Start of Given data

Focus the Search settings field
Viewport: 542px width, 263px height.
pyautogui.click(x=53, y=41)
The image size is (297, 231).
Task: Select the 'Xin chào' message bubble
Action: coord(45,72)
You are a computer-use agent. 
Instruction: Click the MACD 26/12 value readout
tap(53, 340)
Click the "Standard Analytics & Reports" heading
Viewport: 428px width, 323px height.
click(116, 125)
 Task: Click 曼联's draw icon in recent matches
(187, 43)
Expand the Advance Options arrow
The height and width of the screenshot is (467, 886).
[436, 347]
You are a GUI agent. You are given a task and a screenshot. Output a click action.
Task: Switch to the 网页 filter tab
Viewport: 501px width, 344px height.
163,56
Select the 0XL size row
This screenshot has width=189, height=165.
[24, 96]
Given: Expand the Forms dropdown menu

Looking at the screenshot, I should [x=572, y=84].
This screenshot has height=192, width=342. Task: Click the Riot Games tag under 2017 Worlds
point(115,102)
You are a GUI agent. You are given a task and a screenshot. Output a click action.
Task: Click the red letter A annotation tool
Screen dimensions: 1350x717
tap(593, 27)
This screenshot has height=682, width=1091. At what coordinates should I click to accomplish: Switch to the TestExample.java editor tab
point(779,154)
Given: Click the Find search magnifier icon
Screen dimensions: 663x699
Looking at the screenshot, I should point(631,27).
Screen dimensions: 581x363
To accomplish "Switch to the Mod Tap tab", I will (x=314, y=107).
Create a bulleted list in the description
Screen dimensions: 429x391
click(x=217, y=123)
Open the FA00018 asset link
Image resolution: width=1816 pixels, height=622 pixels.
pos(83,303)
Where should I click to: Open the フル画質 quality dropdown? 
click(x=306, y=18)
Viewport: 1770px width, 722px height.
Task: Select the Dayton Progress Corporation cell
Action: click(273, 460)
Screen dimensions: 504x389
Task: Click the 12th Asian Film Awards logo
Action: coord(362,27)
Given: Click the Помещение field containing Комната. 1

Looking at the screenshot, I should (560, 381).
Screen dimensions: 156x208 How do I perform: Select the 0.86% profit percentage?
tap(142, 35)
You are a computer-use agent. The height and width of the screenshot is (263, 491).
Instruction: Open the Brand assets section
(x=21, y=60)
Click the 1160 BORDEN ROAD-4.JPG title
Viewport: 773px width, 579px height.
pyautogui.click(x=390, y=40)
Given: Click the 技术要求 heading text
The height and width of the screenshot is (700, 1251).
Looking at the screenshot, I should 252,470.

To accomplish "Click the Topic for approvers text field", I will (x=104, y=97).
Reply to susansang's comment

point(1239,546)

End of Given data

Look above for the line with "This screenshot has height=682, width=1091." and the line with "Screen dimensions: 581x363", and reproduce exactly those two lines plus every line between, nothing more.

This screenshot has height=682, width=1091. At what coordinates should I click to accomplish: Switch to the TestExample.java editor tab
point(779,154)
Given: Click the Find search magnifier icon
Screen dimensions: 663x699
Looking at the screenshot, I should point(631,27).
Screen dimensions: 581x363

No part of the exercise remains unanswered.